— START OF DATA SUPPLIED —

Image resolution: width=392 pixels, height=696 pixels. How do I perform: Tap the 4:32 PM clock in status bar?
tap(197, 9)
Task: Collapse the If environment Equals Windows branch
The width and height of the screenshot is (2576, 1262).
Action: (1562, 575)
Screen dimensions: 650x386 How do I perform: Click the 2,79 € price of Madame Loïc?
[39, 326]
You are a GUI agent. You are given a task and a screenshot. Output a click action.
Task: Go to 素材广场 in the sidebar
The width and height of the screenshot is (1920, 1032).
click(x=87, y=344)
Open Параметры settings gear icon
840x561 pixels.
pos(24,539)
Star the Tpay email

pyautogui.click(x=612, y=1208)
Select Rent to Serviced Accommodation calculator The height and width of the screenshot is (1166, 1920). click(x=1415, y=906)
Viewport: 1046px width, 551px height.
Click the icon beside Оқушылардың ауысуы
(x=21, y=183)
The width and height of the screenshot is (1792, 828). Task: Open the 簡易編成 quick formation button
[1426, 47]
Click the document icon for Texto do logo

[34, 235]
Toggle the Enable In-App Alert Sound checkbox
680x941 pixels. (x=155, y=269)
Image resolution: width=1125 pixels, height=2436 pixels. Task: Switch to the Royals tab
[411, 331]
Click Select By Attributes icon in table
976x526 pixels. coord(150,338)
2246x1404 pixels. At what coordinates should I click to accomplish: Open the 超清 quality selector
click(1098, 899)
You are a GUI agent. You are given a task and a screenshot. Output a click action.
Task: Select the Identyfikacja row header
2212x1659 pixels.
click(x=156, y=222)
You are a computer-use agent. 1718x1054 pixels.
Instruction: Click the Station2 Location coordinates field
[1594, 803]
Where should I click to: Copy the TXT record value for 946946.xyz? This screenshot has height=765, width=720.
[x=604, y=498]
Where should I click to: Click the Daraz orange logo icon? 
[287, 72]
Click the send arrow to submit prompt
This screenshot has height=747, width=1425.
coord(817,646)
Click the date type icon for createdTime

— END OF DATA SUPPLIED —

**DIRECTIONS FOR THIS TASK**
Reproduce the listing above, swapping "GUI agent" for "interface agent" wherever it occurs and leaving everything else unchanged.

**RESULT OF THE EXERCISE**
Image resolution: width=392 pixels, height=696 pixels. How do I perform: Tap the 4:32 PM clock in status bar?
tap(197, 9)
Task: Collapse the If environment Equals Windows branch
The width and height of the screenshot is (2576, 1262).
Action: (1562, 575)
Screen dimensions: 650x386 How do I perform: Click the 2,79 € price of Madame Loïc?
[39, 326]
You are a interface agent. You are given a task and a screenshot. Output a click action.
Task: Go to 素材广场 in the sidebar
The width and height of the screenshot is (1920, 1032).
click(x=87, y=344)
Open Параметры settings gear icon
840x561 pixels.
pos(24,539)
Star the Tpay email

pyautogui.click(x=612, y=1208)
Select Rent to Serviced Accommodation calculator The height and width of the screenshot is (1166, 1920). click(x=1415, y=906)
Viewport: 1046px width, 551px height.
Click the icon beside Оқушылардың ауысуы
(x=21, y=183)
The width and height of the screenshot is (1792, 828). Task: Open the 簡易編成 quick formation button
[1426, 47]
Click the document icon for Texto do logo

[34, 235]
Toggle the Enable In-App Alert Sound checkbox
680x941 pixels. (x=155, y=269)
Image resolution: width=1125 pixels, height=2436 pixels. Task: Switch to the Royals tab
[411, 331]
Click Select By Attributes icon in table
976x526 pixels. coord(150,338)
2246x1404 pixels. At what coordinates should I click to accomplish: Open the 超清 quality selector
click(1098, 899)
You are a interface agent. You are given a task and a screenshot. Output a click action.
Task: Select the Identyfikacja row header
2212x1659 pixels.
click(x=156, y=222)
You are a computer-use agent. 1718x1054 pixels.
Instruction: Click the Station2 Location coordinates field
[1594, 803]
Where should I click to: Copy the TXT record value for 946946.xyz? This screenshot has height=765, width=720.
[x=604, y=498]
Where should I click to: Click the Daraz orange logo icon? 
[287, 72]
Click the send arrow to submit prompt
This screenshot has height=747, width=1425.
coord(817,646)
Click the date type icon for createdTime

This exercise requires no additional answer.